From Russia with love

Writers Posted 13/01/15
As we enter 2015 it is worth noting that Russia has provided most of the fun in grain trading in the last year.

An otherwise becalmed market was livened up in March/April when Russia invaded parts of the Ukraine. But that all subsided as the world went on to produce record crops of wheat and maize.

Over the past month there have been reports of the poorly established Soviet wheat crop with a lack of snow cover and many hectares may need to be replanted with spring crops that have a much lower yield potential. But there is a more immediate problem for Russia: it has just announced a grain export tax. It had been expected, but we still don’t know if it will apply to new export sales, or retrospectively; and whether it will be for old crop only or will go into the new harvest as well.

Russia now has a perfect storm of problems. Internally food prices are rising and inflation is about 17%. The rouble has devalued around 40% against the United States dollar since the summer. It desperately needs hard currency, but it cannot really export anything. Because of the plunging oil price it cannot compete with the Arabs, some of whom are prepared to keep producing and exporting oil down to $20 per barrel. The same applies to gas or course: these are Russia’s biggest exports.

Now it is restricting – by this tax – grain exports as well. It has banned most food imports from western countries, as retaliation for economic sanctions. Ironically the only industry which is thriving is pig meat production. Its biggest customers are the emerging economies in North Vietnam and Korea – both good old communist friends.

So I guess restricting grain exports will fit with the need to use more barley and wheat internally to keep this going. Either way, Russia has big problems which will not go away any time soon, so it will continue to provide the stimulus which creates volatility in our markets.

In the middle of December our wheat futures market jumped £7 per tonne in about half an hour, all because of Russian rumours. By the end of the day it was more or less unchanged, and most traders blinked and missed it. That apart we are still £6 up on wheat in the last month. So we have now seen an increase of 35% in wheat values since its low point, under £100 at the end of September. That is truly amazing when you consider the UK also had a record wheat crop. In fact the highest year on year increase since 1892! If you try and ignore Russia for a moment – which is difficult – all strategic world stocks of grain and oilseed will have increased by the end of the season in 2015. So, I would still advise farmers to continue selling into the current old crop rise in the market.

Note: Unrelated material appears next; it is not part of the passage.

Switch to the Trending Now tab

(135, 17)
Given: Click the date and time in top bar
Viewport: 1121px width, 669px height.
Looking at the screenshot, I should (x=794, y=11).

Interestingly the low price of oil is having contradictory effects upon grain and oilseeds. Firstly, its never been cheaper to charter a 60,000 metric ton vessel to send our wheat and barley to the other side of the world, so that is good news. But, you would have thought that the low price of oil would have had a detrimental effect upon ethanol production and maize usage in America. But it hasn’t.

Far from it: ethanol production in the US has increased, all because they have a mandatory 10% inclusion rate of ethanol in petrol. So as the price of oil falls, petrol usage has increased, and with it the inclusion of ethanol. America is even exporting ethanol to Brazil where sugar is more valuable as sugar now, rather than turning it into fuel.

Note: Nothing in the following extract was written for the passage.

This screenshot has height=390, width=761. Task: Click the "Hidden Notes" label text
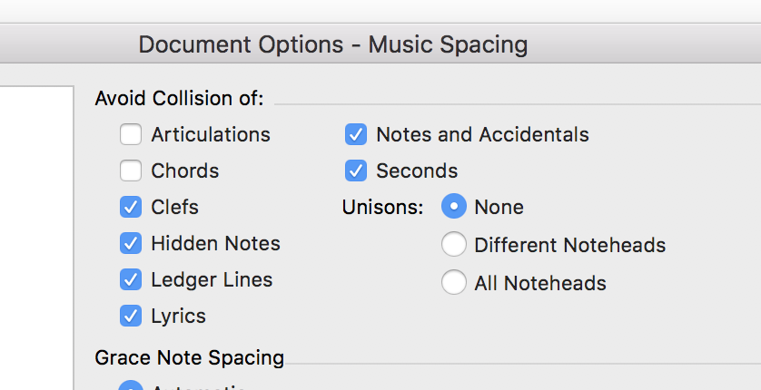click(x=215, y=243)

However, the effect of the low oil price may be more detrimental upon the bio diesel industry in the European Union. Palm oil tends to be the base price for oil vegetable oil products, and it is cheap just now. So adding that to the low price of oil is not good news for the oilseed rape market; weaker sterling is the remedy for UK oilseed.

So, the Russian roller coaster is leaving us on quite a high point for old crop wheat. The EU have issued a record tonnage of wheat export licences, but then they needed to. The US are the same, being two million tonnes ahead of last year’s exports. Stock will be rebuilt and in areas where you can actually get hold of it, if you need to, like America and the EU. So keep selling old crop wheat, the barley will take care of itself, oilseed needs the stimulus of weaker sterling, by which time the reduced planting in the UK and EU may have an affect also.

New crop is more challenging. The world has had two consecutive record crops of everything except barley. Low prices should mean lower plantings of wheat and maize in some key production areas. Demand has not matched supply in the last two years, but that may not be the case in 2015. So, I think it’s best not to count on a third successive record crop in the world. New crop wheat touched £140 for 2016, not a bad price to be wrong at, but I would not rush to sell at less.